Speaking of exploitation: I’m not seeing a lot of work done to teach homeless kids what their “rights” are. This is an important question. It seems that using our very own language, we have funneled kids into being criminals. While it was addressed that this is the wrong way to approach the kids (which I agree with), it all still seems built into the rhetoric in which we talk about them. I am referring specifically to the second panel, where they talked about legal issues involving street youth. Much of what was discussed was how hard it is to get out of legal trouble once you are in it, as it snowballs: A misdemeanor can quickly become a felony, which can make it impossible for you to find a place to live.
These are just my immediate, intuitive, most apparent thoughts on this event, though there is much more work I can do and plan on doing. But I maintain my core thesis, that the foundation is unstable. I don’t say this simply because my experience has been as an outsider, an outside observer: I say this because the way in which this event was set up is still hierarchical, rather than embodying the rhizome, as was preferred in one of the talks. I am seeing some success stories, as was implicated by the first speaker, but it’s not representative of what the situation really is: call them unintentional lies by the powerful, if you will. We are not addressing the fears that are at stake, we are not addressing the fears that are involved in this very human experience of homelessness. Why are organizations and adults who are not kids deciding the fate of homeless youth? These are important questions, and this is the problem I have with the foundation: This is what I see to be a looming crack in the foundation: The fact that hierarchy still exists, our prejudices are still apparent, maybe even more apparent, in this line of work. Too much work is put to make the art of helping the homeless youth “seem” professional and streamlined, seem detached. When we haven’t taken into account the impact that neglect and detachment has on this population.

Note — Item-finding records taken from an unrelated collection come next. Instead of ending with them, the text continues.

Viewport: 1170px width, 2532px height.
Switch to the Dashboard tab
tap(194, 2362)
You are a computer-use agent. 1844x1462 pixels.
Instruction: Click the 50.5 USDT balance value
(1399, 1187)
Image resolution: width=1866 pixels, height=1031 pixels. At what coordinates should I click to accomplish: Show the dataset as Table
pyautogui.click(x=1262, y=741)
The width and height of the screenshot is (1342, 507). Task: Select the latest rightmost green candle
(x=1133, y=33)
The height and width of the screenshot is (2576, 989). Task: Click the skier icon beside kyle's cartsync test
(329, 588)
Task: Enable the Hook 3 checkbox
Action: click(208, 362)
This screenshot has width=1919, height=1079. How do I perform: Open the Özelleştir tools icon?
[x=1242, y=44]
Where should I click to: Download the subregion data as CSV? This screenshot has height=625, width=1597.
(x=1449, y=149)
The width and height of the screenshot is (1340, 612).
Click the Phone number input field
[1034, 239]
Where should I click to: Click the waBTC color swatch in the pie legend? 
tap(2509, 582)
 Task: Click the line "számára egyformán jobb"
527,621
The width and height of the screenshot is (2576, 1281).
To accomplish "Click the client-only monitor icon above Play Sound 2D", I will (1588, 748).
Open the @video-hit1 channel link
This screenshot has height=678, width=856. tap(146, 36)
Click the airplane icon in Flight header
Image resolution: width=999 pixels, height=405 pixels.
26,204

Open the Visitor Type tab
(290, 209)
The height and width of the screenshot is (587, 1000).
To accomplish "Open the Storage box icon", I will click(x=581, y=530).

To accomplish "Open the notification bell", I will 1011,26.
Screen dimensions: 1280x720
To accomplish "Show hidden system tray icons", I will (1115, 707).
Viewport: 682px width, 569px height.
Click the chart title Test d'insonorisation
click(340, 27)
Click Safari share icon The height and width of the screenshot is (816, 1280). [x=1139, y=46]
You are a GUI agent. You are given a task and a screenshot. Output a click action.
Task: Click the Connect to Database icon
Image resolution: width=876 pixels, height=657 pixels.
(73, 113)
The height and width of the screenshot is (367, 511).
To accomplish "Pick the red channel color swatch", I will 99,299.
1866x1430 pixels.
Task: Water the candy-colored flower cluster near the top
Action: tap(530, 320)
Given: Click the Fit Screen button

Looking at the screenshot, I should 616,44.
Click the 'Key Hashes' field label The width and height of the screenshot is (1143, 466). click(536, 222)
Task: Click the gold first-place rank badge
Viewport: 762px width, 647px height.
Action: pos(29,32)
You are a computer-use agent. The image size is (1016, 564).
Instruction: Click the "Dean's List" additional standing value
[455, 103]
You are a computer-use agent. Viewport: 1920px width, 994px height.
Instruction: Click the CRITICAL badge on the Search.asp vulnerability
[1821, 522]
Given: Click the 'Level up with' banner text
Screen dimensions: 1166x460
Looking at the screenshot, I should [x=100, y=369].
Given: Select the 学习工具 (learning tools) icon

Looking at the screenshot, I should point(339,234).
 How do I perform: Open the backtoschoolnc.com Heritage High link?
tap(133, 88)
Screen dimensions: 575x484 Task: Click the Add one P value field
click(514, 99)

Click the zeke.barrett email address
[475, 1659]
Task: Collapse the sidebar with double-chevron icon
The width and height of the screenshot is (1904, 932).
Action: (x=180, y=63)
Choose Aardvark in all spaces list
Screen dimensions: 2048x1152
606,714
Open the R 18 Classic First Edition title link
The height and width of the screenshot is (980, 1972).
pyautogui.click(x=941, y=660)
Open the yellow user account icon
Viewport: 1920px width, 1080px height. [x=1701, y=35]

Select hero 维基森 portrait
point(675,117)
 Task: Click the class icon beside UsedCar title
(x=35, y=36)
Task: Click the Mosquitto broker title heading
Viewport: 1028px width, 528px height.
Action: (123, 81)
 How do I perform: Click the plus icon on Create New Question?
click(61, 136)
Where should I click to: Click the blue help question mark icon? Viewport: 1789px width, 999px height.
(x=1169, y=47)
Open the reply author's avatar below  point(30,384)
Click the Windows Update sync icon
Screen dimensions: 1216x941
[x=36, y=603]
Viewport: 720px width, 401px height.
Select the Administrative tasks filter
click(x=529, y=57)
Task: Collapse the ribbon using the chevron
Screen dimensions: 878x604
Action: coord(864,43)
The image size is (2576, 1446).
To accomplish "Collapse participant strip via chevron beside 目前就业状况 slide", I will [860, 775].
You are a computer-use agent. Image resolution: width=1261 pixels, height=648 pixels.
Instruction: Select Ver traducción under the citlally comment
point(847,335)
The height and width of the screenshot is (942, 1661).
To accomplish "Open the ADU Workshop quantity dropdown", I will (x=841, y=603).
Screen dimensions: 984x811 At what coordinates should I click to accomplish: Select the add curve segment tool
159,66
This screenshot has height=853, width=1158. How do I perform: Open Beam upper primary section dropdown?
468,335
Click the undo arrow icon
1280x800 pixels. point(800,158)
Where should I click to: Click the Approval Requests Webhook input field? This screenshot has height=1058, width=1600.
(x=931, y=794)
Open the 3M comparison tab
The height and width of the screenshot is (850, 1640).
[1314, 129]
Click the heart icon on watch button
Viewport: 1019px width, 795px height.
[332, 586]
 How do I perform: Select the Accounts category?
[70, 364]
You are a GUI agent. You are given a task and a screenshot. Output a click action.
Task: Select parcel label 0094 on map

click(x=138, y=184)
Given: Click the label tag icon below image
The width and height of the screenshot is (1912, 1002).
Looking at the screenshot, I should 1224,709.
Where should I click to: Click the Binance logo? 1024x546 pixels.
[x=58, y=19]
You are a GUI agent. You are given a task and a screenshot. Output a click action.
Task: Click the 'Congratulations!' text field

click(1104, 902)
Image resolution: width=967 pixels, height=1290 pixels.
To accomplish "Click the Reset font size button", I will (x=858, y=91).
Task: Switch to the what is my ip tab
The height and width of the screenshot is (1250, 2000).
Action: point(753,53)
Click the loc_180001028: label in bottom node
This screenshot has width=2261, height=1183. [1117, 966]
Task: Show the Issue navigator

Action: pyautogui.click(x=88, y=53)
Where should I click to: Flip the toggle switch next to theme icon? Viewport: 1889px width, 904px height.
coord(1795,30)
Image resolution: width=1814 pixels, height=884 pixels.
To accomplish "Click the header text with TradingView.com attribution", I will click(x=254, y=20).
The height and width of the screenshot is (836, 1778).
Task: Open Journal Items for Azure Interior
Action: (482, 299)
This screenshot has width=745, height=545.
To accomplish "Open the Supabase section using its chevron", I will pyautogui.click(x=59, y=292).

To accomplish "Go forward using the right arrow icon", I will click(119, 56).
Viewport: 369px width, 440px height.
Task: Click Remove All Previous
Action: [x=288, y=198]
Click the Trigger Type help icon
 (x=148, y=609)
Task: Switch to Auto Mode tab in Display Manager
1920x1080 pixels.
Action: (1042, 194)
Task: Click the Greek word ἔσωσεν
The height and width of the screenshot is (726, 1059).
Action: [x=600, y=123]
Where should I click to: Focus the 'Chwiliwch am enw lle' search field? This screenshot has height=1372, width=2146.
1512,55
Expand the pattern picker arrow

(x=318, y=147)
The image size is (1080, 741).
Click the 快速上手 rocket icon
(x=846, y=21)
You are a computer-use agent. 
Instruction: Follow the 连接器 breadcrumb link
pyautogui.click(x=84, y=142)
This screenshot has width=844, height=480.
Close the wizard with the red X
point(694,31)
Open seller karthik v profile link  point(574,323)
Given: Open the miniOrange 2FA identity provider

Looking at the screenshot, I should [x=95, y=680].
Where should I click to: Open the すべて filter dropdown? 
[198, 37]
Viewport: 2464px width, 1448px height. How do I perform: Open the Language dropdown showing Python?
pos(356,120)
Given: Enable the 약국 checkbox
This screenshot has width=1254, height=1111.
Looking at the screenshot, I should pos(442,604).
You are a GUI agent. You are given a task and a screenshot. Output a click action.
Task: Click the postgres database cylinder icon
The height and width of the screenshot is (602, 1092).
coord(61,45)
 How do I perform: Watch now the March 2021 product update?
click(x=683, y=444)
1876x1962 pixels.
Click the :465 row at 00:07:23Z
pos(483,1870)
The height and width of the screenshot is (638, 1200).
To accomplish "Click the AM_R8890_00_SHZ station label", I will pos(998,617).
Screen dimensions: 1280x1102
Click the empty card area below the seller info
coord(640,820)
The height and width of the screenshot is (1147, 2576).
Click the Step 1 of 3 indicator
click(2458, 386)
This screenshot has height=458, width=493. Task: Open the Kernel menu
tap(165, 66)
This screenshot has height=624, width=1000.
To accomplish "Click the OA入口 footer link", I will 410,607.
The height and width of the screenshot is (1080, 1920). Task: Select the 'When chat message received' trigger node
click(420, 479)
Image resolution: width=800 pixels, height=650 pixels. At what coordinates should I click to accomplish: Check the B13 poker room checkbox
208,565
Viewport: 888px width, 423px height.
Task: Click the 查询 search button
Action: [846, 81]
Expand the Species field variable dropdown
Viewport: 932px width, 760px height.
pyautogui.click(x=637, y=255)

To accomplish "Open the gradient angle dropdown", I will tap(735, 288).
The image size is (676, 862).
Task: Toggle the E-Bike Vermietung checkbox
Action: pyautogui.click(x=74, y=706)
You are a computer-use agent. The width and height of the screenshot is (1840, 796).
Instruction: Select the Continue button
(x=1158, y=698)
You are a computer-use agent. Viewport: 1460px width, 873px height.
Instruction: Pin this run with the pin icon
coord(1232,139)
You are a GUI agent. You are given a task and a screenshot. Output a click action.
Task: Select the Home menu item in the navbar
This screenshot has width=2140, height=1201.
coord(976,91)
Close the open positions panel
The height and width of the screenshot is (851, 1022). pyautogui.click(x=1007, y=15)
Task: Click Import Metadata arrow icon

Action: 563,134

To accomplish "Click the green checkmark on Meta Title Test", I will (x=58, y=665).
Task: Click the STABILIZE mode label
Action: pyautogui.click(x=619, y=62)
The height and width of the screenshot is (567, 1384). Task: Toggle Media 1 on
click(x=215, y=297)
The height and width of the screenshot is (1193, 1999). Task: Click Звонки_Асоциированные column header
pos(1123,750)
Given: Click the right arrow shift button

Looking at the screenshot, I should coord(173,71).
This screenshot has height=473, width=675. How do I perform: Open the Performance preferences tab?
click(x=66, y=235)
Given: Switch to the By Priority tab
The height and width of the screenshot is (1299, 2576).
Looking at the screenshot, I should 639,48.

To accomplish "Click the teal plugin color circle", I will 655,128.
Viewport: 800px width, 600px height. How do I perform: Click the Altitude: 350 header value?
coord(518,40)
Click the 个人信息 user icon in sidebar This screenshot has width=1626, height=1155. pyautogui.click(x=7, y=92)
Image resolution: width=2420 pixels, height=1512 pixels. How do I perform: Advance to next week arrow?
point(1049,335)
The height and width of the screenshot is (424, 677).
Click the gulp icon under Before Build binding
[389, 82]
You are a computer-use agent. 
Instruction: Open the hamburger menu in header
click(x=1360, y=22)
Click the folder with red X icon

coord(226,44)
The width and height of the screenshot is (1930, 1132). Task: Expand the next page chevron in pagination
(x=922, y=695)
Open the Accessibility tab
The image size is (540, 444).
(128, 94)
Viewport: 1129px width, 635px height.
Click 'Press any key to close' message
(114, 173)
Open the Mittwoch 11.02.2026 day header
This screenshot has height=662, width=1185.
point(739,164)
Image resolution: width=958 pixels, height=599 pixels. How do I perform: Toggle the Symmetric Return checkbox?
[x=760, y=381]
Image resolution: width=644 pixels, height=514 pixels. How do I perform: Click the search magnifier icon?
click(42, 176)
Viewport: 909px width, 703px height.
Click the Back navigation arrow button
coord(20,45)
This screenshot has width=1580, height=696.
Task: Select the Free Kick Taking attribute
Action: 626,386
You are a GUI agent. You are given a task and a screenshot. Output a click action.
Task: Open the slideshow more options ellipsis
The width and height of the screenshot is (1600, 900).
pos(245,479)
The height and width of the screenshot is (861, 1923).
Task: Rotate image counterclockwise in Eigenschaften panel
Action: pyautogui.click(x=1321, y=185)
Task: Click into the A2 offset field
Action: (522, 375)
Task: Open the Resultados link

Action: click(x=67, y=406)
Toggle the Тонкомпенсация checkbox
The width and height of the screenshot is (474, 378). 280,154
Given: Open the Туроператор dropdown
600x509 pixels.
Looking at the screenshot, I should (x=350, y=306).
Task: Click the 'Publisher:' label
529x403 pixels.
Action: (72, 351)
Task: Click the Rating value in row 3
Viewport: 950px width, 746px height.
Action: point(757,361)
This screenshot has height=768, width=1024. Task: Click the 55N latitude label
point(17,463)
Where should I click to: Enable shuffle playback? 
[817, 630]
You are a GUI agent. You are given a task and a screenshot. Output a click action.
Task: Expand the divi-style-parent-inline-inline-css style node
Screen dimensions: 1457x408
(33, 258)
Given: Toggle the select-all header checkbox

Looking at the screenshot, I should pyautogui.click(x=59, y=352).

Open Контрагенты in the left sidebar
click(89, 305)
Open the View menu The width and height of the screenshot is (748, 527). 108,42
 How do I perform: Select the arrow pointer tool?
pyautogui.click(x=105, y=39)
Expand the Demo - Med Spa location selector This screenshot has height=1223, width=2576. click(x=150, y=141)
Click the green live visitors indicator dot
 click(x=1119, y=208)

I am working outside of the system because that’s where I believe I can see the most clearly. This might mean I seem like a naïve homeless service provider/vigilante (just kidding) in the eyes of the hierarchy, but that is ultimately irrelevant. The problem is that we are not confronting what is really in front of us: Exploitation, abuse, neglect, loneliness, mental illness, hierarchy, and the like. I don’t think that my experiences of being siphoned off to the side of the system repeatedly and forcefully (even though I choose it also) is chiefly incidental or merely my own prejudice. I believe it is a reflection of how this system works and operates, and of the many cracks in the foundation that need to be pointed out and filled in, before the inevitable collapse. Meaning, I see this as a real issue, one that I live with every day, like knowing a train is quickly approaching you and you are going to get hit. This is the experience every day for me: It’s a real thing. It doesn’t go away just because we can talk efficiently and put on a stage production. Someone can tell me all day about how I need to get the stories of others, but until you experience the walls that are in place for yourself and that separate you from the other interacting parties, such as the homeless, you know how hard this is.
Indeed: The foundation is weak, and we must do better.